WRITTEN INSTRUCTION:
Copy out the records word for word, between the line holding "The image size is (1084, 820)." and the line holding "The width and height of the screenshot is (138, 246).", inclusive.

------ RECORDS SUPPLIED

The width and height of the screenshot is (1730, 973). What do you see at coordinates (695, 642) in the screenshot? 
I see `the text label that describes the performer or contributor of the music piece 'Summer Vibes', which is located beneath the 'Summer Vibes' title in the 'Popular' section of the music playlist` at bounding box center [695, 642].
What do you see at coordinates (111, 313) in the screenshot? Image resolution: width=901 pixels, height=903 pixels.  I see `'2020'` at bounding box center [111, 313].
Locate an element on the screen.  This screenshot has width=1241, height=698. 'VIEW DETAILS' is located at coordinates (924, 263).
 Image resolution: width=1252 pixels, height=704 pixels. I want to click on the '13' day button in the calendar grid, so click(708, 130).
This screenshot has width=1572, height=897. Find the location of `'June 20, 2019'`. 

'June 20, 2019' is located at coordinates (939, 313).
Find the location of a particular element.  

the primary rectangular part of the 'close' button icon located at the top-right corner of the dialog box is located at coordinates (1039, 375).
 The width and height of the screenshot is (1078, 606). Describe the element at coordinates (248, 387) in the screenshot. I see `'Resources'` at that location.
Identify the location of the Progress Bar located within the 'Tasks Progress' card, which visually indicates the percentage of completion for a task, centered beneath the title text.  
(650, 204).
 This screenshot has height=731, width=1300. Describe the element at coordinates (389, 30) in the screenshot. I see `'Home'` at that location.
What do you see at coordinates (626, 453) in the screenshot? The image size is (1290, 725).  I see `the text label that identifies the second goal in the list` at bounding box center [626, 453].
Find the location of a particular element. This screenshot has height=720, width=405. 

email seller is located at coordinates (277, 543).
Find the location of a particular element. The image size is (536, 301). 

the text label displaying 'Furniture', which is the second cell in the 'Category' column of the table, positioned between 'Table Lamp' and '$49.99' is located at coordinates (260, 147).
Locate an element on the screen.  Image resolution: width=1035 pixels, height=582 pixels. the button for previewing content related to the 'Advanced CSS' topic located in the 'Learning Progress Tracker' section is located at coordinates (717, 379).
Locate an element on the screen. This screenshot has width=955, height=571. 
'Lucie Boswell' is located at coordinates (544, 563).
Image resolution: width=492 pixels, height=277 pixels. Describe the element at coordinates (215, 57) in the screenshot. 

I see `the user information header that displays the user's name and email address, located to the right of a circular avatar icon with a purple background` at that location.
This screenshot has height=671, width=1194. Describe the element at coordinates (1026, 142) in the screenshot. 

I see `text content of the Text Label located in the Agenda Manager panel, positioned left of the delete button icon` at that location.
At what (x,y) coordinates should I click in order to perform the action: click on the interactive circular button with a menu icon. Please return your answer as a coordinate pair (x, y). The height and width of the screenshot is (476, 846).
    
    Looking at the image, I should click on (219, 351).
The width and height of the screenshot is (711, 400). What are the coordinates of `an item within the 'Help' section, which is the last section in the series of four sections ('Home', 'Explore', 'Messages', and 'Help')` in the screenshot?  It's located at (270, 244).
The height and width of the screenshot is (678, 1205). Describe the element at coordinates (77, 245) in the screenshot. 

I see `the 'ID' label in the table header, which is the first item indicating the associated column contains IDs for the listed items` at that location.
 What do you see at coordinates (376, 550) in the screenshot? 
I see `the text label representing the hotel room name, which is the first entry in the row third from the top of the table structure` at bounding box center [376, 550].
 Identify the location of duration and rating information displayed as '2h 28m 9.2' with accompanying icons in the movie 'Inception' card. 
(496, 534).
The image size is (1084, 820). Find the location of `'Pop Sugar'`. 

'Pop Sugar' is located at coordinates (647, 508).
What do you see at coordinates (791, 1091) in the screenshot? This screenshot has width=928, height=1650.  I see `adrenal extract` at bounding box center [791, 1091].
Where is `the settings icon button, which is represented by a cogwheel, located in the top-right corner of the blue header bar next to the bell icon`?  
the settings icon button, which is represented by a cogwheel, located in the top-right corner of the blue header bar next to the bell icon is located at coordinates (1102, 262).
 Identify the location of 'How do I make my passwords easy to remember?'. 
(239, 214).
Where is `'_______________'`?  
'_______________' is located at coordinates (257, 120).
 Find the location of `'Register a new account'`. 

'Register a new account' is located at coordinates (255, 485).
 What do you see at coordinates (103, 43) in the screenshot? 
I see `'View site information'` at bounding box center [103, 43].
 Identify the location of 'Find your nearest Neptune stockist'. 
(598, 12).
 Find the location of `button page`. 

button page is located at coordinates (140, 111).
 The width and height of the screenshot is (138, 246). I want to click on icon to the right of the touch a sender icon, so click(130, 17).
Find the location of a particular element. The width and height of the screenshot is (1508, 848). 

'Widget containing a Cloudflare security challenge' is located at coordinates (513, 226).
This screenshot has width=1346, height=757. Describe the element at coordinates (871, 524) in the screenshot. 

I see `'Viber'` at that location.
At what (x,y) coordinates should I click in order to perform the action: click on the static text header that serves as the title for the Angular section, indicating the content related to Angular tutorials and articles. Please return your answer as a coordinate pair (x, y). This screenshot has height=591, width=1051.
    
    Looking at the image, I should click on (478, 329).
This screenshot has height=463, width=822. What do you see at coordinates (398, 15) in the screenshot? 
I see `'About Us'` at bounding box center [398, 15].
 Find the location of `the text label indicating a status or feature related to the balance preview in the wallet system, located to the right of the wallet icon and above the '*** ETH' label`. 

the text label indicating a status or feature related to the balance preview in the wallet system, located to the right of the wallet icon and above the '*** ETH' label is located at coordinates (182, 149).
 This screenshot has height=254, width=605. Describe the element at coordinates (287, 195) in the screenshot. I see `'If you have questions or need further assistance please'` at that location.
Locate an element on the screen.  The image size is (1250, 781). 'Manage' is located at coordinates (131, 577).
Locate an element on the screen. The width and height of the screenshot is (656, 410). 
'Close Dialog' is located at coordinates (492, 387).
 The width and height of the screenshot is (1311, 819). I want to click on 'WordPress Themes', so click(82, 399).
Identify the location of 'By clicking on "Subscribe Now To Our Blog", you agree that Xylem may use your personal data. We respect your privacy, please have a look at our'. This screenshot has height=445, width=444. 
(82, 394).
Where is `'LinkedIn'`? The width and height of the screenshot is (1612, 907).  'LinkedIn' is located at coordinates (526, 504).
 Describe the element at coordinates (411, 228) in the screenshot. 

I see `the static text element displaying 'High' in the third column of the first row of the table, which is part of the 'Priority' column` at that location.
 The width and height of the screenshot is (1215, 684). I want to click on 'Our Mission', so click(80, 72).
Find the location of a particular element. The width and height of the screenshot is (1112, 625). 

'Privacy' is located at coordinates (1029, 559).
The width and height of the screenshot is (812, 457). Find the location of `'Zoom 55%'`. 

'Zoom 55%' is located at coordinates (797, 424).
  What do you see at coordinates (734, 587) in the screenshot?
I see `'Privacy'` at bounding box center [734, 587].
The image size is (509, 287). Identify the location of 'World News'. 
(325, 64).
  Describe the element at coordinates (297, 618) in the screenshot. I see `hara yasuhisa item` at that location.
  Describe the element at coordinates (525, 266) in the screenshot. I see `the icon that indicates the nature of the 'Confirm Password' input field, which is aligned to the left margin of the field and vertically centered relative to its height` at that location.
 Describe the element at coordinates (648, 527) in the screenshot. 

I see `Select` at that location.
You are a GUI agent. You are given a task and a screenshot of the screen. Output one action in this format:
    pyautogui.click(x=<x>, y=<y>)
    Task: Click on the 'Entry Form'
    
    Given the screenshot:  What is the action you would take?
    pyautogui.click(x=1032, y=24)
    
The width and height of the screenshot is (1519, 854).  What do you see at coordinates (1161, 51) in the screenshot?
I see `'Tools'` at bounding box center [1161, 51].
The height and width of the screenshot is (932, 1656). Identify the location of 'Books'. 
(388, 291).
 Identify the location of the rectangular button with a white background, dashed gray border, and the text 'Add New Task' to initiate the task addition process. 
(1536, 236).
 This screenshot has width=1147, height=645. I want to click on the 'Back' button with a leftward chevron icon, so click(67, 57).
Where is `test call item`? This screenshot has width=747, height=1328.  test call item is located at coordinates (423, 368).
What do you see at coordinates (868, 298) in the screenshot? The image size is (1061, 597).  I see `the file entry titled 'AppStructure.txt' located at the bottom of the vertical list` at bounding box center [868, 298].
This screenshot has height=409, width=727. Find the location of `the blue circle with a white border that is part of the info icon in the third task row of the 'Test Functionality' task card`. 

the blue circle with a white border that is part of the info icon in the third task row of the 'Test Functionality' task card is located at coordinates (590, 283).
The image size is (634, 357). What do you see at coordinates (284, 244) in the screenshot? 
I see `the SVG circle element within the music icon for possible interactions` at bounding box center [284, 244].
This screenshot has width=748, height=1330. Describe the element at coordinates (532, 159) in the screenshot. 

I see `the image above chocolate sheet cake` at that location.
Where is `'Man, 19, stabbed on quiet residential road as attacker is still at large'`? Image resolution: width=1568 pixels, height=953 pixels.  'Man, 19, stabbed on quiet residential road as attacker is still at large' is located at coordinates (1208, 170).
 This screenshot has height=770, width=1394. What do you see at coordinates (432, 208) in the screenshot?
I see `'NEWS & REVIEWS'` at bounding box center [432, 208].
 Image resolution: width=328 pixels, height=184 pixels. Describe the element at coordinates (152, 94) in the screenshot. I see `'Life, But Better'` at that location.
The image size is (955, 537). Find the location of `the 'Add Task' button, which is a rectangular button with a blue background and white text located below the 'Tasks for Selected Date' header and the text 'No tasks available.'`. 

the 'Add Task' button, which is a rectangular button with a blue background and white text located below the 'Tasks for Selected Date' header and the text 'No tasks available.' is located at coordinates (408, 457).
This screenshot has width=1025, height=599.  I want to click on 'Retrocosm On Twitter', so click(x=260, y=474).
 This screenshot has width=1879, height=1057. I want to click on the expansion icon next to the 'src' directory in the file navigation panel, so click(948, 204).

------------

TASK RESULT:
The image size is (1084, 820). Find the location of `'Pop Sugar'`. 

'Pop Sugar' is located at coordinates (647, 508).
What do you see at coordinates (791, 1091) in the screenshot? This screenshot has width=928, height=1650.  I see `adrenal extract` at bounding box center [791, 1091].
Where is `the settings icon button, which is represented by a cogwheel, located in the top-right corner of the blue header bar next to the bell icon`?  
the settings icon button, which is represented by a cogwheel, located in the top-right corner of the blue header bar next to the bell icon is located at coordinates (1102, 262).
 Identify the location of 'How do I make my passwords easy to remember?'. 
(239, 214).
Where is `'_______________'`?  
'_______________' is located at coordinates (257, 120).
 Find the location of `'Register a new account'`. 

'Register a new account' is located at coordinates (255, 485).
 What do you see at coordinates (103, 43) in the screenshot? 
I see `'View site information'` at bounding box center [103, 43].
 Identify the location of 'Find your nearest Neptune stockist'. 
(598, 12).
 Find the location of `button page`. 

button page is located at coordinates (140, 111).
 The width and height of the screenshot is (138, 246). I want to click on icon to the right of the touch a sender icon, so click(130, 17).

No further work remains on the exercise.